Poi, dopo tutto questo, al termine della storia finora a noi nota, ci siamo noi, uomini del XXI secolo, illusi di un progresso che continua, quotidianamente, a prendere a picconate l’intera azione dei nostri santi avi e predecessori. Quanto ci crediamo “infermi” quando ci presentiamo innanzi al volto della nostra Madre celeste per implorare il suo aiuto, quello del suo Figlio e di tutti i Santi che egli ha chiamato a condividere con Lui la gloria del Paradiso? Quanto ammettiamo di avere mancato di seguire la Sua volontà quando ci inginocchiamo a implorare perdono e grazie di fronte al Suo Corpo?

Salute o salvezza?

Abbiamo fede nel Signore e nella Sua onnipotenza? Crediamo, come ancora scrive l’ Apostolo, che «l’ultimo nemico che sarà sconfitto è la morte» e che a sconfiggerla sarà proprio Il Signore, che ci redime dal peccato e ci conduce alla Salvezza eterna? O, forse, abbiamo troppa paura di passare attraverso qualche malanno terreno perché ci sia donato, insieme con i Santi e i Beati, il Regno di Dio, che, come il suo stesso Re afferma, «non è di questo mondo»? Siamo pronti a rischiare la salute per la salvezza, nella profonda fede che, nella vita terrena e in quella celeste, il Signore ci garantirà entrambe, se solo noi ci affidiamo a Lui «con tutto il cuore, con tutta l’anima, con tutta la forza e con tutta la mente»? Nostro Signore e i Suoi Santi si recavano fra i lebbrosi e non solo non venivano contagiati, guarivano anche i malati che avevano attorno!

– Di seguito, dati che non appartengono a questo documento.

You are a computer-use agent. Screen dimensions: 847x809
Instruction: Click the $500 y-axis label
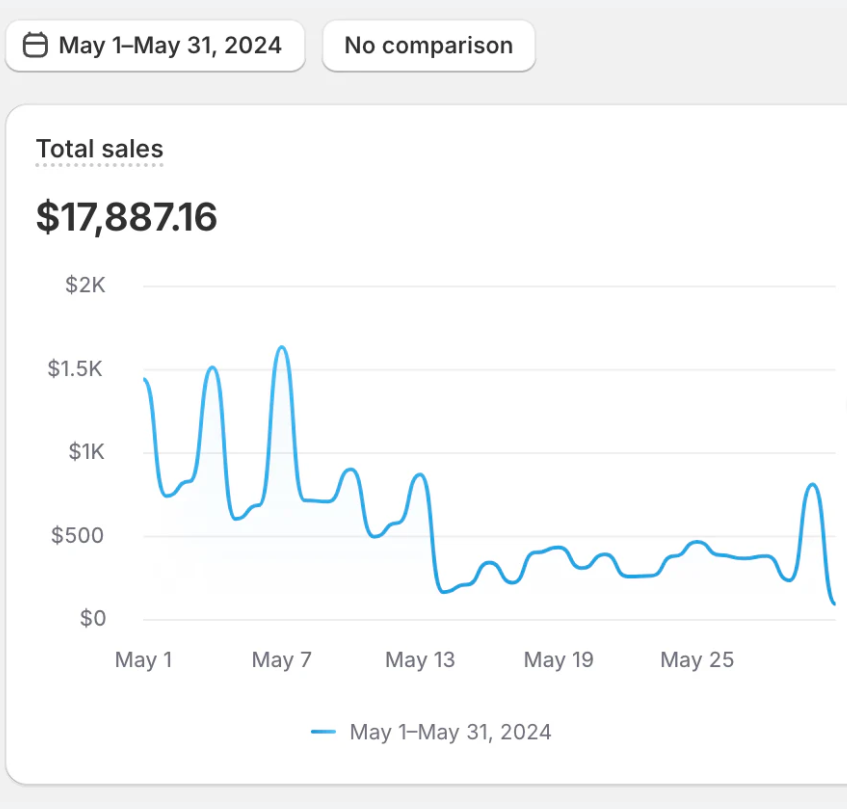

O forse, ancora, intendiamo ragionare come certa antropologia immanentista, oggi disdicevolmente predominante, la quale compie un ragionamento zoppo, credendo che tutto ciò che importa sia il male o il piacere che si possono provare durante il nostro cammino terreno, rigetta il dualismo che lega vita spirituale e vita fisica e vuole sfruttare la conoscenza scientifica, umana, come tappo per le falle del suo pensiero?

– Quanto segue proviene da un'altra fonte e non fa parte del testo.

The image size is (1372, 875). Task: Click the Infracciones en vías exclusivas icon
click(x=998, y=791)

Se il Signore ha concesso che certi mezzi di salute fossero messi nelle mani dei sui figli, non è perché essi Lo sostituiscano, ma perché donino all’uomo più forza per continuare a lodarlo e glorificarlo incessantemente! L’uomo progredisce, l’uomo cambia idea, l’uomo si porta avanti per poi tirarsi indietro, ma non il Signore!

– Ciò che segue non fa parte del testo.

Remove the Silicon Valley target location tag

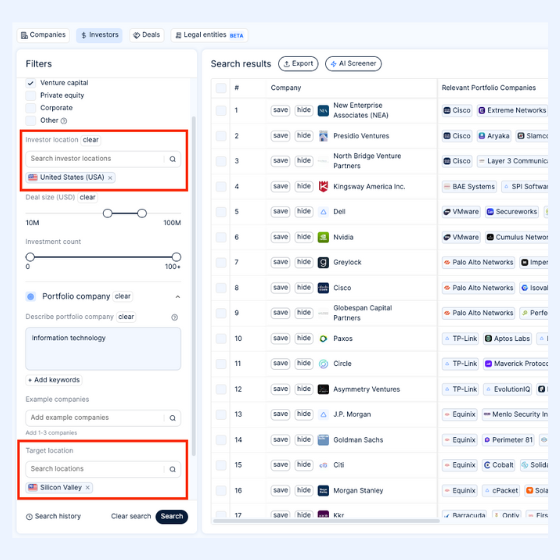[88, 488]
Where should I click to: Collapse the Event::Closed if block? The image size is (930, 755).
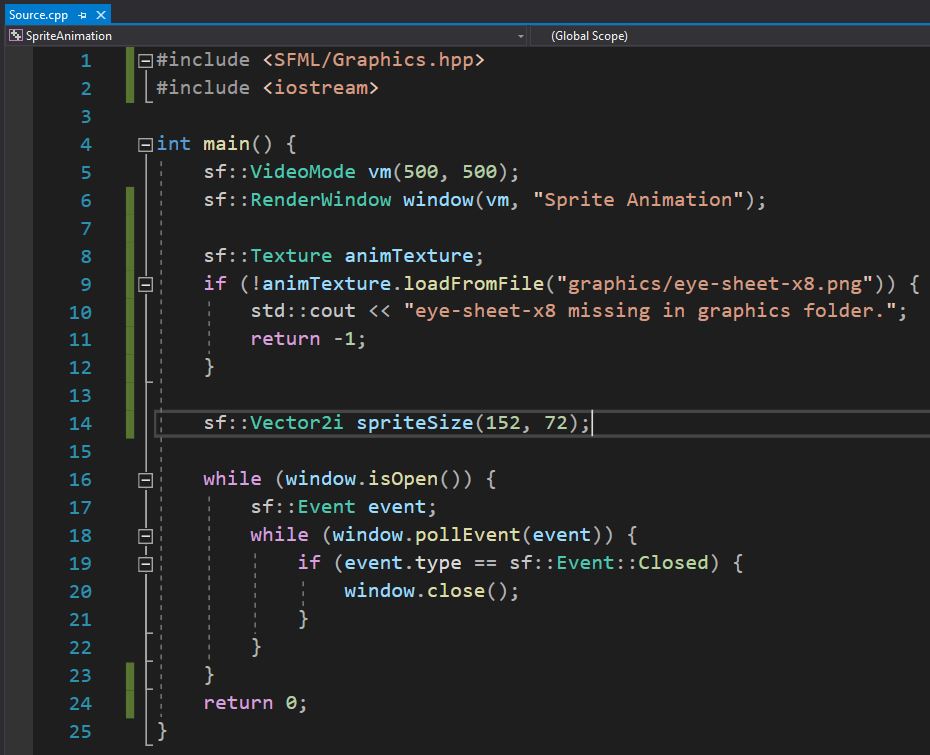[144, 562]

Lasciarsi alle spalle una visione umana della vita per passare alla prospettiva del dono e della grazia, in ultima analisi, non significa solo patimento, dolore, noia e biasimo, che, pure, fanno parte dell’essere cristiano, anzi, significa riconoscere in Dio il nostro tutto: principio e fine, alfa e omega. Non facciamoci spaventare dalle malattie, dagli impedimenti e dagli ostacoli del mondo nella nostra preghiera! Riconosciamoci negli infirmorum per cui chiediamo salvezza! Noi, cattolici, non mettiamo davanti alla Salvezza la salute, perché proprio questa è una delle più grandi tentazioni del nostro tempo!